▸ **What you will do**:
Render the data from the line containing "Mantones de Manila Antiguos" to the line containing "Conoce un poco", both included, as a numbered list, leaving out any blank lines.

▸ **Recorded data**:
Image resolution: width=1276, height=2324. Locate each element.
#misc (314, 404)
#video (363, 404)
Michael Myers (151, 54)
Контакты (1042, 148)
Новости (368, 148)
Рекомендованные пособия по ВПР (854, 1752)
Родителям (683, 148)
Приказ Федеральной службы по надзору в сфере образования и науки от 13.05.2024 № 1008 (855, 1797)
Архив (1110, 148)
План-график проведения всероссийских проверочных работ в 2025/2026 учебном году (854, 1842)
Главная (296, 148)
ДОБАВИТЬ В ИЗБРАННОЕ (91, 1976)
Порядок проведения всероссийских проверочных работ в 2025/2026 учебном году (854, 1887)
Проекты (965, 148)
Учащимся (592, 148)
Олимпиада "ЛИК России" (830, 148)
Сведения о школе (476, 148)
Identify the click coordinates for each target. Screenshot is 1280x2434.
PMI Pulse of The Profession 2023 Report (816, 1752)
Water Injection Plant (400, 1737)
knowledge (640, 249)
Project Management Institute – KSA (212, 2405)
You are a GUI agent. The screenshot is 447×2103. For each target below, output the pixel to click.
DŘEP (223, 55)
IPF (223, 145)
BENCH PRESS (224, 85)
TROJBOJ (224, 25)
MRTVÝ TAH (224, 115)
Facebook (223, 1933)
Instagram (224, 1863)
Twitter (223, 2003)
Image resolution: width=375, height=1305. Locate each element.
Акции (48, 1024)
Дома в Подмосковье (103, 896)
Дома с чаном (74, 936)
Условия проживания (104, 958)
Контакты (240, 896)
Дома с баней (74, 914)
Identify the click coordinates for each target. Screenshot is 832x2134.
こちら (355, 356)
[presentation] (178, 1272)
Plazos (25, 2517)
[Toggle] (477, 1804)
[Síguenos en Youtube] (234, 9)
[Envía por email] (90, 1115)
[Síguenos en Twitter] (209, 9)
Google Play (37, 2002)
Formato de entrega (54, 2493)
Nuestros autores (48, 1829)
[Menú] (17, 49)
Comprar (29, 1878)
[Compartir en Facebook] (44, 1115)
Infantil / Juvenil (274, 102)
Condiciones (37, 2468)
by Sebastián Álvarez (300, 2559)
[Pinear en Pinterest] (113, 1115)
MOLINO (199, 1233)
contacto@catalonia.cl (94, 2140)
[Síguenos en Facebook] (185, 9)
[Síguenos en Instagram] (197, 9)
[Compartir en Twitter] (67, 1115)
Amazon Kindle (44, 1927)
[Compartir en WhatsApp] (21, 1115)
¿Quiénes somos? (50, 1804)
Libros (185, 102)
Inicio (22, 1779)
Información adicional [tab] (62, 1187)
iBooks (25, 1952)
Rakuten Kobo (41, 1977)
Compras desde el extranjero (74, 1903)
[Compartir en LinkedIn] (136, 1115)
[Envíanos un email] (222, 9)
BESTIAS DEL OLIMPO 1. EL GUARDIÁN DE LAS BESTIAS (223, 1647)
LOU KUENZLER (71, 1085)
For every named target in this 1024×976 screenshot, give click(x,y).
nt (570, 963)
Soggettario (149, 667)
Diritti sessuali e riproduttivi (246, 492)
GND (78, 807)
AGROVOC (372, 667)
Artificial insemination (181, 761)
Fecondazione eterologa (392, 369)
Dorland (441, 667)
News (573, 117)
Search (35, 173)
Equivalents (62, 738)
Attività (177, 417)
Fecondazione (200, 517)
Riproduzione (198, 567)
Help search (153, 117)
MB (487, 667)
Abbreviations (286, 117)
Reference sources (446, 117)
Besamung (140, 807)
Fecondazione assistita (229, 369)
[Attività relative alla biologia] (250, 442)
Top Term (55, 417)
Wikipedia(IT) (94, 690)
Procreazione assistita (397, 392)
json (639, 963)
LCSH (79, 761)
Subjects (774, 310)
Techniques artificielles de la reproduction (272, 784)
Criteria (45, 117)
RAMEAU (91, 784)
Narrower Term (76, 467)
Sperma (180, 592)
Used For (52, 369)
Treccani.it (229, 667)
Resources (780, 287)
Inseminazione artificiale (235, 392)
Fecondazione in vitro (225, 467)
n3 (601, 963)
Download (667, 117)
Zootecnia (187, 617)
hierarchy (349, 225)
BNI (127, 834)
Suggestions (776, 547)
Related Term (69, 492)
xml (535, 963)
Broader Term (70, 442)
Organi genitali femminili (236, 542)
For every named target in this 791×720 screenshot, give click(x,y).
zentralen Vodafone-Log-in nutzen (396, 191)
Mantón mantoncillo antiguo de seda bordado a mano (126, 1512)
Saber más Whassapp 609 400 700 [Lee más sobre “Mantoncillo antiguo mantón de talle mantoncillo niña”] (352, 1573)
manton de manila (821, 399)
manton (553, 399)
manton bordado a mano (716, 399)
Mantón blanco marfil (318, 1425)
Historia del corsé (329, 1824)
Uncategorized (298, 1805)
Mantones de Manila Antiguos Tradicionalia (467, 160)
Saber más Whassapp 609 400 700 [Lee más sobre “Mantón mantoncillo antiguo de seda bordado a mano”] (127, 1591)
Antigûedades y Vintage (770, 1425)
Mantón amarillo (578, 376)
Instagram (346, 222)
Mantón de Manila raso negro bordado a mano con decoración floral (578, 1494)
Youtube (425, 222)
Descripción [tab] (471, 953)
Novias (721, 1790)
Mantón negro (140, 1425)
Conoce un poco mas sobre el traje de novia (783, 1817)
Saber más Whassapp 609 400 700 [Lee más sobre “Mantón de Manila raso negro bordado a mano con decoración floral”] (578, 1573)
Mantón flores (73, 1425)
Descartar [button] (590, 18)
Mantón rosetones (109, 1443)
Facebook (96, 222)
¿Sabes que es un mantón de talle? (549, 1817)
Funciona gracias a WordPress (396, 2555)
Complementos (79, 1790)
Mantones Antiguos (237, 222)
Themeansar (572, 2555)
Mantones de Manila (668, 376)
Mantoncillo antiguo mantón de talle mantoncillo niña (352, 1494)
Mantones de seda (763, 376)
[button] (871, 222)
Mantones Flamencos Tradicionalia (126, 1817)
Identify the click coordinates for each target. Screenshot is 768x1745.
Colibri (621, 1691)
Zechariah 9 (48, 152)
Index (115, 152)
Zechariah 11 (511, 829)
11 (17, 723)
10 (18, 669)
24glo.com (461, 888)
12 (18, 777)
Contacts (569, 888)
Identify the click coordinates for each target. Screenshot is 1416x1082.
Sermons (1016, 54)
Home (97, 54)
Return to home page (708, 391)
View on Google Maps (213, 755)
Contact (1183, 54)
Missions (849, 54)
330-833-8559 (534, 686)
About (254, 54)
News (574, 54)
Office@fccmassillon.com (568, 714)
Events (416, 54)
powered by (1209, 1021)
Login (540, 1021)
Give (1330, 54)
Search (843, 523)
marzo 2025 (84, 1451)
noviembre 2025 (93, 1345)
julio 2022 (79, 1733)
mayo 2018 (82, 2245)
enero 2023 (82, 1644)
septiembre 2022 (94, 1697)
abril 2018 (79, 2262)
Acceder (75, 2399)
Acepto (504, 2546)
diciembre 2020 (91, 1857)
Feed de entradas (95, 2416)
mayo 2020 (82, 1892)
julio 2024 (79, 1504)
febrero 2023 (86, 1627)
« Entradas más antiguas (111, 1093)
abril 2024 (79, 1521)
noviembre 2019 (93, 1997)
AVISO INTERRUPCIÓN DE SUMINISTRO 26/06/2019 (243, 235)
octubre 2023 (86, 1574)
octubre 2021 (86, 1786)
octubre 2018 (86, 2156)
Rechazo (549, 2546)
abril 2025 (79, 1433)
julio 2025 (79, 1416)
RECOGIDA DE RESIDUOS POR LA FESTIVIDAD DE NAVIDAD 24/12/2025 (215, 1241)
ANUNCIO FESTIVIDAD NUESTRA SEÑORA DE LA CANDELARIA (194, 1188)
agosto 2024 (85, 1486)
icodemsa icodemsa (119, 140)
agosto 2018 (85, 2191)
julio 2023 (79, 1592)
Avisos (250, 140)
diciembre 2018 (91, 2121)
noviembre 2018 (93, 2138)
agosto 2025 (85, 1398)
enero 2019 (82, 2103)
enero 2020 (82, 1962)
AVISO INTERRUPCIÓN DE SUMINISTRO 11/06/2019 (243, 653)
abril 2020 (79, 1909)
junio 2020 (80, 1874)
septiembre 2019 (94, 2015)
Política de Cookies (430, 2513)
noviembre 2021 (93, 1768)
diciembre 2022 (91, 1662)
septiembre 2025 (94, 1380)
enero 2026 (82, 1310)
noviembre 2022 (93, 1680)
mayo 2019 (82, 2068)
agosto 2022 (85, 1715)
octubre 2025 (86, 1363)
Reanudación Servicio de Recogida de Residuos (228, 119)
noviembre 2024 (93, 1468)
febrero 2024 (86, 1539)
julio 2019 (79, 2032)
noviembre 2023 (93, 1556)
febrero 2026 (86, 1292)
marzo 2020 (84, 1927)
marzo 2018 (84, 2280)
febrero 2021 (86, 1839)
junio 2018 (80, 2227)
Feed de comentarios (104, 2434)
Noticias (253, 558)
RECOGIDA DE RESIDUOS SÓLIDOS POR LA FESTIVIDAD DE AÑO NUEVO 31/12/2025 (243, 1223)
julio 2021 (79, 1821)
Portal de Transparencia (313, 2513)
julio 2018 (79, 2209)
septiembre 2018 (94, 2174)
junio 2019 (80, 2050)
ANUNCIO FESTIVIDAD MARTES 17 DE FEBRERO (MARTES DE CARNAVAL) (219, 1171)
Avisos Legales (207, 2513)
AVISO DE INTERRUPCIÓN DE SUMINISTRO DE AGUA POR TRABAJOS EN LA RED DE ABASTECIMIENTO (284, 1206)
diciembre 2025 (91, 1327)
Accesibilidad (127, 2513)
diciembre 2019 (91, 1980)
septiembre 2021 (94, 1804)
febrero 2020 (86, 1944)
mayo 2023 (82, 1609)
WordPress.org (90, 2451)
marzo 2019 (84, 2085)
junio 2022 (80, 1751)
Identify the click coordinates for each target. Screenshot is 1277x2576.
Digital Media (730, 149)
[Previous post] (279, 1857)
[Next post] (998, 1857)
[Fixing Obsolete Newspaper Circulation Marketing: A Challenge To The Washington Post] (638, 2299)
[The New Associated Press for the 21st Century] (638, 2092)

▸ **Finished task**:
1. Mantones de Manila Antiguos Tradicionalia (467, 160)
2. Saber más Whassapp 609 400 700 [Lee más sobre “Mantón mantoncillo antiguo de seda bordado a mano”] (127, 1591)
3. Antigûedades y Vintage (770, 1425)
4. Mantón amarillo (578, 376)
5. Instagram (346, 222)
6. Mantón de Manila raso negro bordado a mano con decoración floral (578, 1494)
7. Youtube (425, 222)
8. Descripción [tab] (471, 953)
9. Novias (721, 1790)
10. Mantón negro (140, 1425)
11. Conoce un poco mas sobre el traje de novia (783, 1817)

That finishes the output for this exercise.